Output the lines of the listing below as a Markdown table with the columns "Row" and "Line," leaving out blank lines. Include only the lines from the one with "coordinates (504, 870)." up to and including the one with "selected-badge is located".
Record set section start
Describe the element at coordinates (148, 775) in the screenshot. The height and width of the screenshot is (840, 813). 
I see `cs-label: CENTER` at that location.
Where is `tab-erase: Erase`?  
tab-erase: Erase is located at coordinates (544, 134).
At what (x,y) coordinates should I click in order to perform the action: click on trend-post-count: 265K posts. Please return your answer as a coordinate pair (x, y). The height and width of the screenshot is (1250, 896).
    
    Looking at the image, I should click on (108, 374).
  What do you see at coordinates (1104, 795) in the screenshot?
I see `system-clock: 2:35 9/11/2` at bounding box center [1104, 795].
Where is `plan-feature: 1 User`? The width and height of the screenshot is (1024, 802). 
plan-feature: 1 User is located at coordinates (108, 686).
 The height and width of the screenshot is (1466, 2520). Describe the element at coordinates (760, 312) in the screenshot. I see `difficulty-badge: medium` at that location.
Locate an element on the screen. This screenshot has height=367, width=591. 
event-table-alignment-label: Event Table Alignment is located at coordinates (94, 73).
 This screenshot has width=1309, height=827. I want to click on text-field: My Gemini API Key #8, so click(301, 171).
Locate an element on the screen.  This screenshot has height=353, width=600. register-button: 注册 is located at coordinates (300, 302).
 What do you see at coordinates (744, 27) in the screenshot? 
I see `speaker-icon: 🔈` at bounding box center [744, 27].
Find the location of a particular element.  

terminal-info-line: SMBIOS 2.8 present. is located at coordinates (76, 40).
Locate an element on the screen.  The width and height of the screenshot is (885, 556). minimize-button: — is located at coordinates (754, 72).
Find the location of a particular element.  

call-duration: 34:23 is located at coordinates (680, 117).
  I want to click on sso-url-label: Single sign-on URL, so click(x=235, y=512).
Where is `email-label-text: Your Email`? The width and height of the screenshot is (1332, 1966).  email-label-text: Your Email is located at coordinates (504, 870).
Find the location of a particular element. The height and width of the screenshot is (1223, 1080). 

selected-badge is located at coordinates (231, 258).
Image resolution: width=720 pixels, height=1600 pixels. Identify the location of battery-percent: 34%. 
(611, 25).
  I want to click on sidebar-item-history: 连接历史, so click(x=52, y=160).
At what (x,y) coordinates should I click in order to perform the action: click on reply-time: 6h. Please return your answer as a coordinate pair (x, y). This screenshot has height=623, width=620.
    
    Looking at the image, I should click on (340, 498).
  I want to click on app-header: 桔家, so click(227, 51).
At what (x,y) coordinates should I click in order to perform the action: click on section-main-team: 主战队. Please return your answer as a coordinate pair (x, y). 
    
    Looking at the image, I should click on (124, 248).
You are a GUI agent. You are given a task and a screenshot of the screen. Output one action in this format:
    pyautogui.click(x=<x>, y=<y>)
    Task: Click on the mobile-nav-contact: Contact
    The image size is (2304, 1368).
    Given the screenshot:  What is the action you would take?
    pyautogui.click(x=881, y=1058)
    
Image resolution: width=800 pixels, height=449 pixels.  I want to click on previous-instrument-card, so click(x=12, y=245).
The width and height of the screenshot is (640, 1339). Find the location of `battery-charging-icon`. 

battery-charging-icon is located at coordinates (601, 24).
Record set section end
**Worked solution:**
| Row | Line |
|---|---|
| 1 | Where is `email-label-text: Your Email`? The width and height of the screenshot is (1332, 1966).  email-label-text: Your Email is located at coordinates (504, 870). |
| 2 | Find the location of a particular element. The height and width of the screenshot is (1223, 1080).  |
| 3 | selected-badge is located at coordinates (231, 258). |